== ENTRIES

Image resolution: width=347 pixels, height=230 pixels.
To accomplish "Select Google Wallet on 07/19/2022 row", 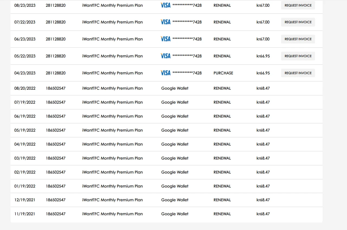I will point(175,102).
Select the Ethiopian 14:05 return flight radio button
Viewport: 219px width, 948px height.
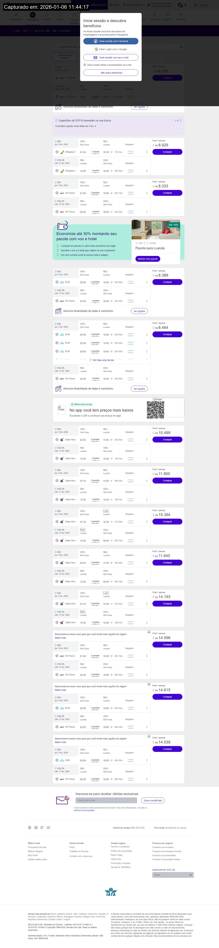[x=57, y=171]
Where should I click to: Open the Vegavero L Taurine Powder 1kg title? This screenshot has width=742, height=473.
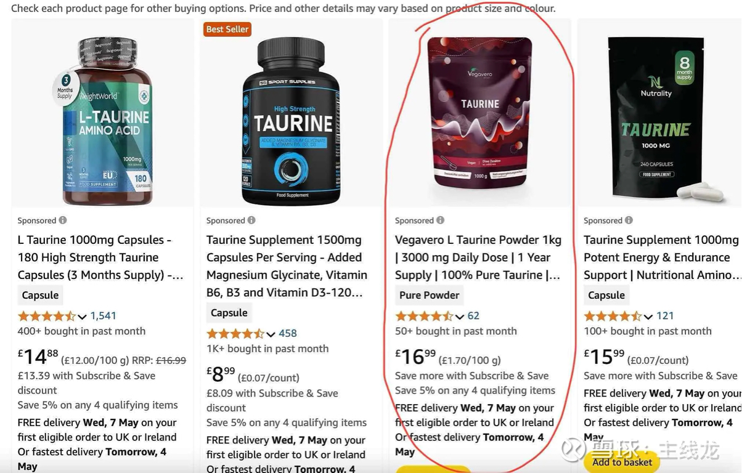(x=478, y=257)
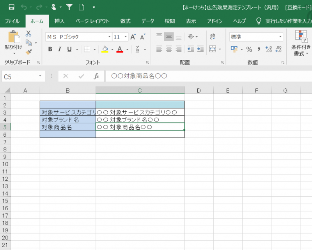This screenshot has height=250, width=312.
Task: Apply percent style to the cell
Action: point(249,49)
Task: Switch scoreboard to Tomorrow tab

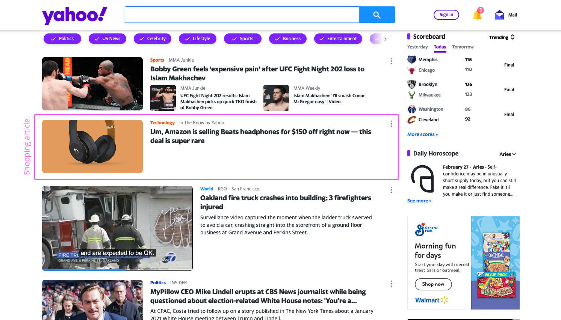Action: [x=463, y=47]
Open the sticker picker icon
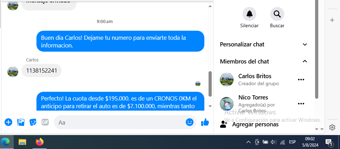 click(x=33, y=122)
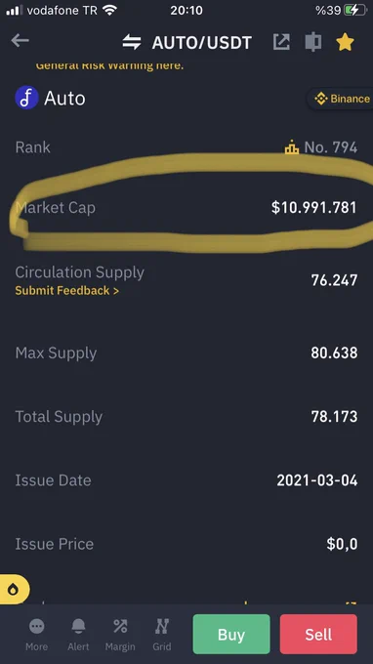Toggle the favorite star icon
Viewport: 373px width, 664px height.
pyautogui.click(x=345, y=42)
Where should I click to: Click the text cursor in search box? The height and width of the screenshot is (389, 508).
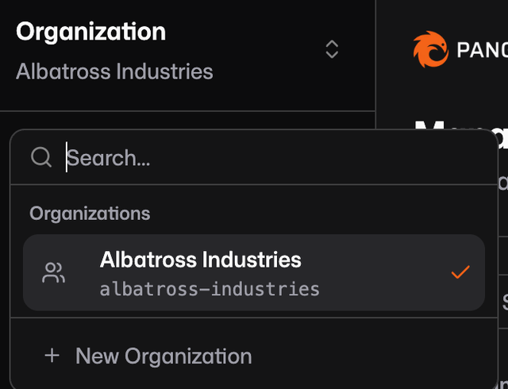point(67,157)
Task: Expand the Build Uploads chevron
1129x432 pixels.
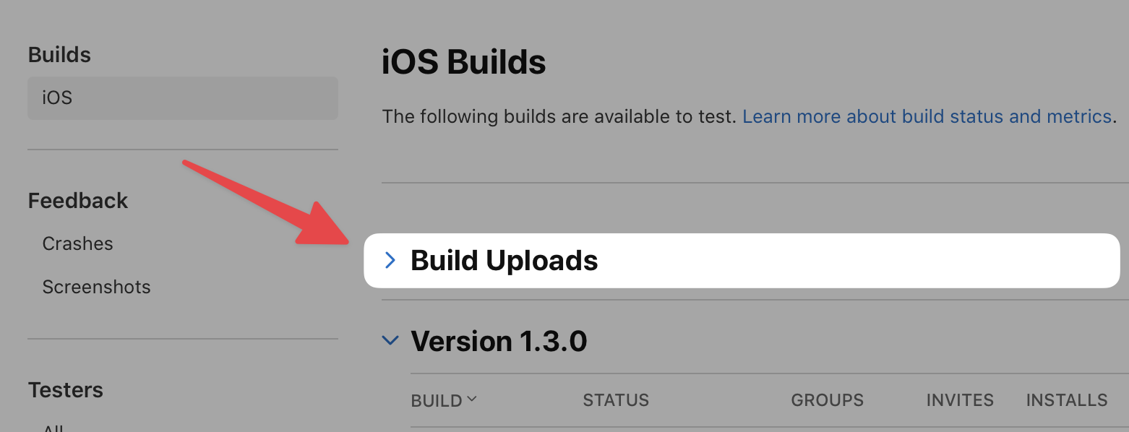Action: (x=390, y=260)
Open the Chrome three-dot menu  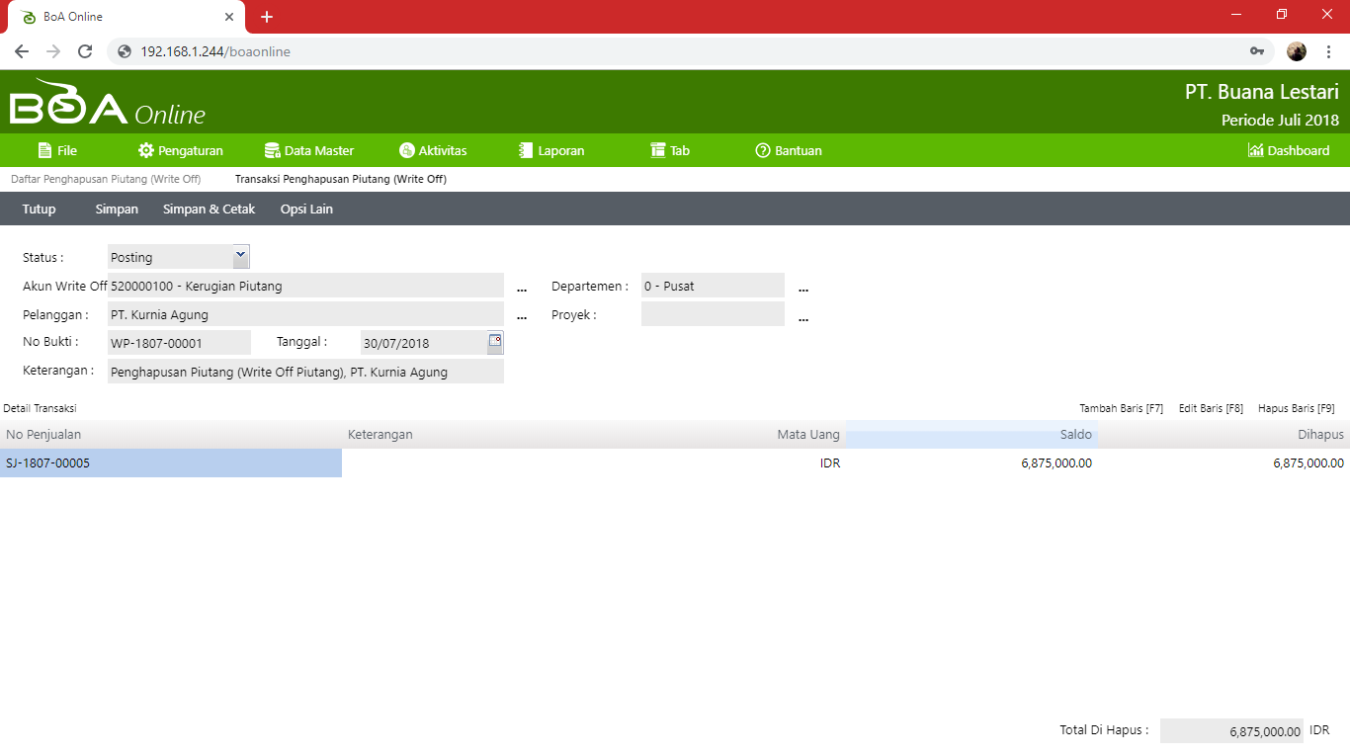click(x=1328, y=51)
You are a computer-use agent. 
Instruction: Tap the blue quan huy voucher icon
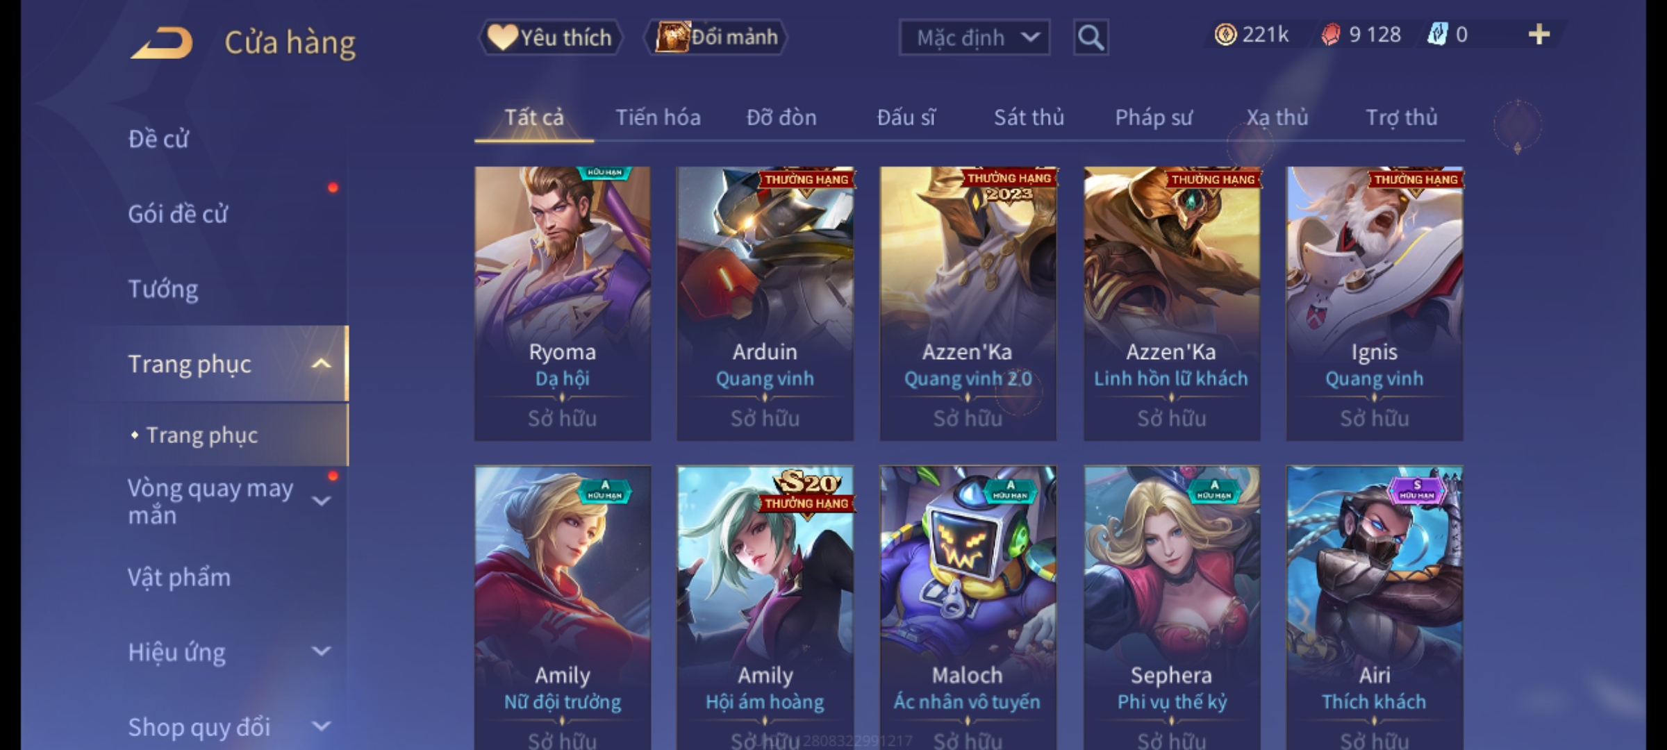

====

▸ JOB:
Extract every line of the records that contains the string "pixels", matching case exactly.

▸ THE ANSWER:
Image resolution: width=347 pixels, height=230 pixels.
1129x432 pixels.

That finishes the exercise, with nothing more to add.